[Non-review] Goddess of Mercy
Local artist Alecia Neo’s Goddess of Mercy is being presented at the Substation Gallery as part of the M1 Fringe Fest. this year.
The artist has recreated two living spaces from real-life referents, belonging to a pair of mother-son couples: the Neos (any relation?), a devoutly Buddhist, cancer-stricken woman living with her hairstylist son, who professes faith in a personal mash-up of various Buddhist and Taoist cults, as well popular Asian folk religion. In the other section, culled from the lives of the Tans, the younger Tan considers himself agnostic, while his mother, a pious Catholic, now suffers from a debilitating case of Alzheimer’s.

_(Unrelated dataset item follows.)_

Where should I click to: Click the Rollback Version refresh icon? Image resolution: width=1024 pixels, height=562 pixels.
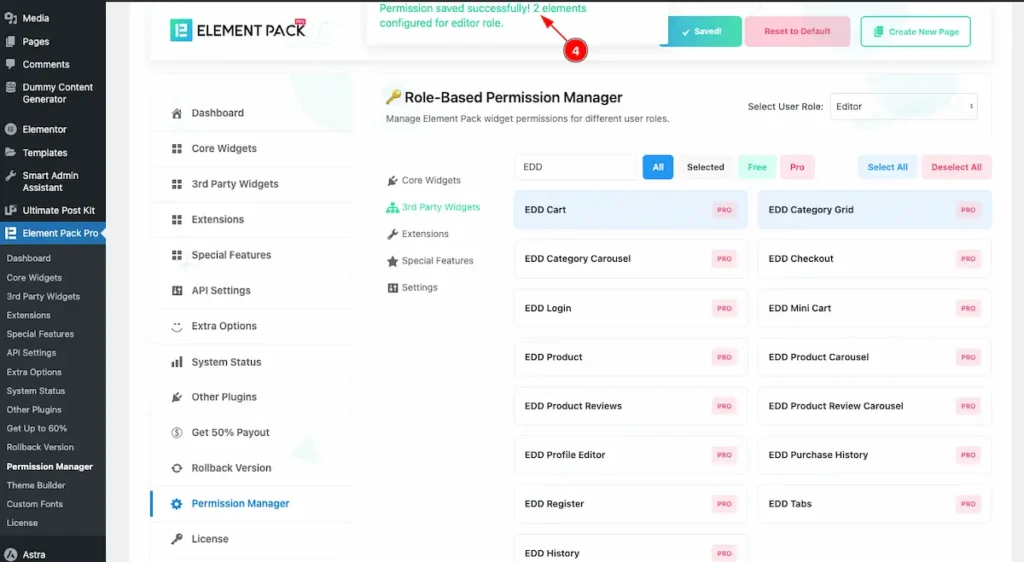(177, 468)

Re-imagined domesticity as narrative is nothing new. (Simon Fujiwara’s censored contribution to the local Biennale last year, Welcome to the Hotel Munber, is a case in point.) What was striking about Neo’s piece is her embrace of the olfactory dimension: a small coil of incense was kept burning in one section of the work (the Neos’), and some essence of rosemary in the other. Engaging the sensorium is a big deal in contemporary art these days, but the tactile and the aural senses are the next most common modes of appeal after the visual – and only rarely the olfactory and/or gustatory after that.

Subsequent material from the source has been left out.